* _DO THIS_:
Please format the records below as a numbered list, skipping blank lines, starting at the line containing "Image resolution: width=1204" and ending at the line containing "tap(50, 50)". Include only those lines.

* _AVAILABLE RECORDS_:

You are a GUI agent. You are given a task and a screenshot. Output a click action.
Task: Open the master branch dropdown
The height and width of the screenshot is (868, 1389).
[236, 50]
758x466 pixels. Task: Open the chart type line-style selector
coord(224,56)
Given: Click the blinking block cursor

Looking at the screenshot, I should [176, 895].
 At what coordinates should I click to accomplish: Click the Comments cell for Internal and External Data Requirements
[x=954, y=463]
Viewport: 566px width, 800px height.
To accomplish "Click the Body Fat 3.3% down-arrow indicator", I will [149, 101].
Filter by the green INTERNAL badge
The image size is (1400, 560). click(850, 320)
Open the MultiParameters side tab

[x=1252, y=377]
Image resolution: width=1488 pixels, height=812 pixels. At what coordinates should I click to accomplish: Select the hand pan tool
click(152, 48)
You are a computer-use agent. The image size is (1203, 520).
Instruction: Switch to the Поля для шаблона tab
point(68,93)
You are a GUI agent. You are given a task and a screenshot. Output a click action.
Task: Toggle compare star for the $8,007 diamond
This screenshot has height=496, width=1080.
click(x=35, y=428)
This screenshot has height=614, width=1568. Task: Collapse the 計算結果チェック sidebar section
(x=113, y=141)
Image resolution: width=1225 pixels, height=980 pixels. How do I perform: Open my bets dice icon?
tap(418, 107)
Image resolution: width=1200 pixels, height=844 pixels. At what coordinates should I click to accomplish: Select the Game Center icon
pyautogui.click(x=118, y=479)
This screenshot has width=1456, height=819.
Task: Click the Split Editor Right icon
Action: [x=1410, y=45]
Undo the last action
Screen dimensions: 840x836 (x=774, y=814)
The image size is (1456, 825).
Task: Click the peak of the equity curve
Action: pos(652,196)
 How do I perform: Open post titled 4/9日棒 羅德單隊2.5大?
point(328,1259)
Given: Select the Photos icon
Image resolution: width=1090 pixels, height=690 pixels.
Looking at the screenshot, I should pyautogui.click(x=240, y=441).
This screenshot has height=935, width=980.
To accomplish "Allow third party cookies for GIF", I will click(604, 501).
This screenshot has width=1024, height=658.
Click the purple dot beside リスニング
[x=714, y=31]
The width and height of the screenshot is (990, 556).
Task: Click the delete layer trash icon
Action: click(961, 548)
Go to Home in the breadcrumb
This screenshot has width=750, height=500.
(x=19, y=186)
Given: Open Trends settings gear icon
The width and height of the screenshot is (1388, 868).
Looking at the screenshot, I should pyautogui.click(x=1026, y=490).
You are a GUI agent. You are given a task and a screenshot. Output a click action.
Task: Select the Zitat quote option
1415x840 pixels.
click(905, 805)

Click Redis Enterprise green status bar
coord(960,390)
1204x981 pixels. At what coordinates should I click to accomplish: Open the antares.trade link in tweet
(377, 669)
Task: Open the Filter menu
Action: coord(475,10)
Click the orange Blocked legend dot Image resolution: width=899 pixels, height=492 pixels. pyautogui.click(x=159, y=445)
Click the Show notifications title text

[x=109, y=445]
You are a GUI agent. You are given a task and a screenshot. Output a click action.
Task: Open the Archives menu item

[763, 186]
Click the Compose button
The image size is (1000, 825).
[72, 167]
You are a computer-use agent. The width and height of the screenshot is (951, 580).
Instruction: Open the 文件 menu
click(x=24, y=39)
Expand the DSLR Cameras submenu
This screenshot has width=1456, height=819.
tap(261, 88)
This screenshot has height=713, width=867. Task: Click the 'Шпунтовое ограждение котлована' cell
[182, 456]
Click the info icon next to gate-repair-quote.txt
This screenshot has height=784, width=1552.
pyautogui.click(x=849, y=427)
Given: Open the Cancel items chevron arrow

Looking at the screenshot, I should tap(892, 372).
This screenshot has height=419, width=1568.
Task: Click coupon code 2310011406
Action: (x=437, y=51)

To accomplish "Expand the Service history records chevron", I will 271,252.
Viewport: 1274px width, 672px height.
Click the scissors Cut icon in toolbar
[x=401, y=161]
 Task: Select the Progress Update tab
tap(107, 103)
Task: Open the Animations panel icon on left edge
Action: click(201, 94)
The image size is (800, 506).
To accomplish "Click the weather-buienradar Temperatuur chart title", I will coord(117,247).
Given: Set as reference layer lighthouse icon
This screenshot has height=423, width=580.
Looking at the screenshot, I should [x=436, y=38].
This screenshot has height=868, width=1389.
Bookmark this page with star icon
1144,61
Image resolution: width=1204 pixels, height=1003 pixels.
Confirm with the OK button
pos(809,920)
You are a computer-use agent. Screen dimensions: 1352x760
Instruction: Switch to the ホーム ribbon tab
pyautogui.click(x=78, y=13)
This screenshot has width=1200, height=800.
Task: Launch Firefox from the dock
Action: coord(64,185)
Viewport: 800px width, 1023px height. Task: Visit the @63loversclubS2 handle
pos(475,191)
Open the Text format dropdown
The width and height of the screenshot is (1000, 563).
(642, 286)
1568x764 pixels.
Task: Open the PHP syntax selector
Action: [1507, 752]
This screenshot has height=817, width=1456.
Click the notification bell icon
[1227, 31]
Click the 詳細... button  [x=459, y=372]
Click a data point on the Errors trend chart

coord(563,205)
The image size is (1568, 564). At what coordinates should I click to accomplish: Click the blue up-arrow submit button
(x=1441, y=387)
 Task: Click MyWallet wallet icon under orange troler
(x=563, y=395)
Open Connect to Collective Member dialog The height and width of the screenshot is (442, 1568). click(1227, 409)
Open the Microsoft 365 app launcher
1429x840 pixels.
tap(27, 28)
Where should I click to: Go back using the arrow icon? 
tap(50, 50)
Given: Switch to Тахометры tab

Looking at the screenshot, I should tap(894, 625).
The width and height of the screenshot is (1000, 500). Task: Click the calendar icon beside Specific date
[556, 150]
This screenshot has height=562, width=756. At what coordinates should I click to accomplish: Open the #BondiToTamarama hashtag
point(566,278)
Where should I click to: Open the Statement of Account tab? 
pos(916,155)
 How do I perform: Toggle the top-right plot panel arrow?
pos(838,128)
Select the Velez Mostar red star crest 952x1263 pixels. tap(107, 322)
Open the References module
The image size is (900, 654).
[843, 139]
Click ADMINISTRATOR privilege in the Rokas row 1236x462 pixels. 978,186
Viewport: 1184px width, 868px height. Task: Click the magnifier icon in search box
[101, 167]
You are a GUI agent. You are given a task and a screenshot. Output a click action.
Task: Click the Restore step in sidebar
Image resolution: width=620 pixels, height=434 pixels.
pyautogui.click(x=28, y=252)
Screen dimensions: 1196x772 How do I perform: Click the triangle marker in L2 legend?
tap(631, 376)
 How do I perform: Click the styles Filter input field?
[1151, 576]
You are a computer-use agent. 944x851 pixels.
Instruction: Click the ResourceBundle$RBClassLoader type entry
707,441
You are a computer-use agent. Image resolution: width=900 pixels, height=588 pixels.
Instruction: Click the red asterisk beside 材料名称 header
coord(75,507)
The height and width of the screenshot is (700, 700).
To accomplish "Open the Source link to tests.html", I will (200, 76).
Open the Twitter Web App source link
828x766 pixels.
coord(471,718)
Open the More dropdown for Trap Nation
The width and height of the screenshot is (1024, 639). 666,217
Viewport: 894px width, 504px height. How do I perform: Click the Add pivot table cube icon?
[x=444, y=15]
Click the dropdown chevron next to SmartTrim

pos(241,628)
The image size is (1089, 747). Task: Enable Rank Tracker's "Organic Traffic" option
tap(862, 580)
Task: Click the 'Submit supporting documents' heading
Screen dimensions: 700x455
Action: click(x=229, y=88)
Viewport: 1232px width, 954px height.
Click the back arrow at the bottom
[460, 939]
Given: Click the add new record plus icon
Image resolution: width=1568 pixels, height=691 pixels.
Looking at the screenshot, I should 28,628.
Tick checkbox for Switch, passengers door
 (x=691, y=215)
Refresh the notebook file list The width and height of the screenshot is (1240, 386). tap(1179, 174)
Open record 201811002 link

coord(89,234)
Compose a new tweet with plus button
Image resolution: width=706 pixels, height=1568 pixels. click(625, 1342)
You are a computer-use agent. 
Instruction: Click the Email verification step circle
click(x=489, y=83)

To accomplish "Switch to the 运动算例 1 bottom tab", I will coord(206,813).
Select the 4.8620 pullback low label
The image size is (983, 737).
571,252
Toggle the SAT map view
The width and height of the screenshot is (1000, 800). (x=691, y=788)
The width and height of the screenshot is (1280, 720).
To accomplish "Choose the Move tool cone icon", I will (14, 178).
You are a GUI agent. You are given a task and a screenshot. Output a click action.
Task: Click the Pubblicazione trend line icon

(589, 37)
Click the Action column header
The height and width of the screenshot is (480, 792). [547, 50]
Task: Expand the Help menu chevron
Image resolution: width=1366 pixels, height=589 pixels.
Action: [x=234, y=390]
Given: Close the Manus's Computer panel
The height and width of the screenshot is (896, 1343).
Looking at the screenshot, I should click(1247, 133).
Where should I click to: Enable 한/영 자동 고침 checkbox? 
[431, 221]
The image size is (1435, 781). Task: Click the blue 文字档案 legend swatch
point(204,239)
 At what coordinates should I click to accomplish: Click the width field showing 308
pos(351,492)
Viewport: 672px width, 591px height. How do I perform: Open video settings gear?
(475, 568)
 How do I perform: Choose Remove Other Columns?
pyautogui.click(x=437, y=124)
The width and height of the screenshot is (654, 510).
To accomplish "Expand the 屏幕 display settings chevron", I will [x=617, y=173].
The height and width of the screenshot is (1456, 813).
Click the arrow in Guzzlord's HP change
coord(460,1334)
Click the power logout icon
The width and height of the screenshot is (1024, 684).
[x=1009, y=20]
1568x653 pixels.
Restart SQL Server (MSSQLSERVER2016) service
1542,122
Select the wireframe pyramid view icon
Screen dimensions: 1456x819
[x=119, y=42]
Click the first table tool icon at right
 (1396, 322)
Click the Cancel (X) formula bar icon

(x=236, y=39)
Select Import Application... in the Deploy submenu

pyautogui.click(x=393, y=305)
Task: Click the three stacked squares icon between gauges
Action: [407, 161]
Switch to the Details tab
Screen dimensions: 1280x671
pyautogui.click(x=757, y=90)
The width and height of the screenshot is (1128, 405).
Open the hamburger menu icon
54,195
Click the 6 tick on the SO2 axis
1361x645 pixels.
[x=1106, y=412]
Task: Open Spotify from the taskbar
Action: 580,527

* _FULL ANSWER_:
1. Image resolution: width=1204 pixels, height=1003 pixels.
2. Confirm with the OK button
3. pos(809,920)
4. You are a computer-use agent. Screen dimensions: 1352x760
5. Instruction: Switch to the ホーム ribbon tab
6. pyautogui.click(x=78, y=13)
7. This screenshot has width=1200, height=800.
8. Task: Launch Firefox from the dock
9. Action: coord(64,185)
10. Viewport: 800px width, 1023px height. Task: Visit the @63loversclubS2 handle
11. pos(475,191)
12. Open the Text format dropdown
13. The width and height of the screenshot is (1000, 563).
14. (642, 286)
15. 1568x764 pixels.
16. Task: Open the PHP syntax selector
17. Action: [1507, 752]
18. This screenshot has height=817, width=1456.
19. Click the notification bell icon
20. [1227, 31]
21. Click the 詳細... button  [x=459, y=372]
22. Click a data point on the Errors trend chart
23. coord(563,205)
24. The image size is (1568, 564). At what coordinates should I click to accomplish: Click the blue up-arrow submit button
25. (x=1441, y=387)
26.  Task: Click MyWallet wallet icon under orange troler
27. (x=563, y=395)
28. Open Connect to Collective Member dialog The height and width of the screenshot is (442, 1568). click(1227, 409)
29. Open the Microsoft 365 app launcher
30. 1429x840 pixels.
31. tap(27, 28)
32. Where should I click to: Go back using the arrow icon? 
33. tap(50, 50)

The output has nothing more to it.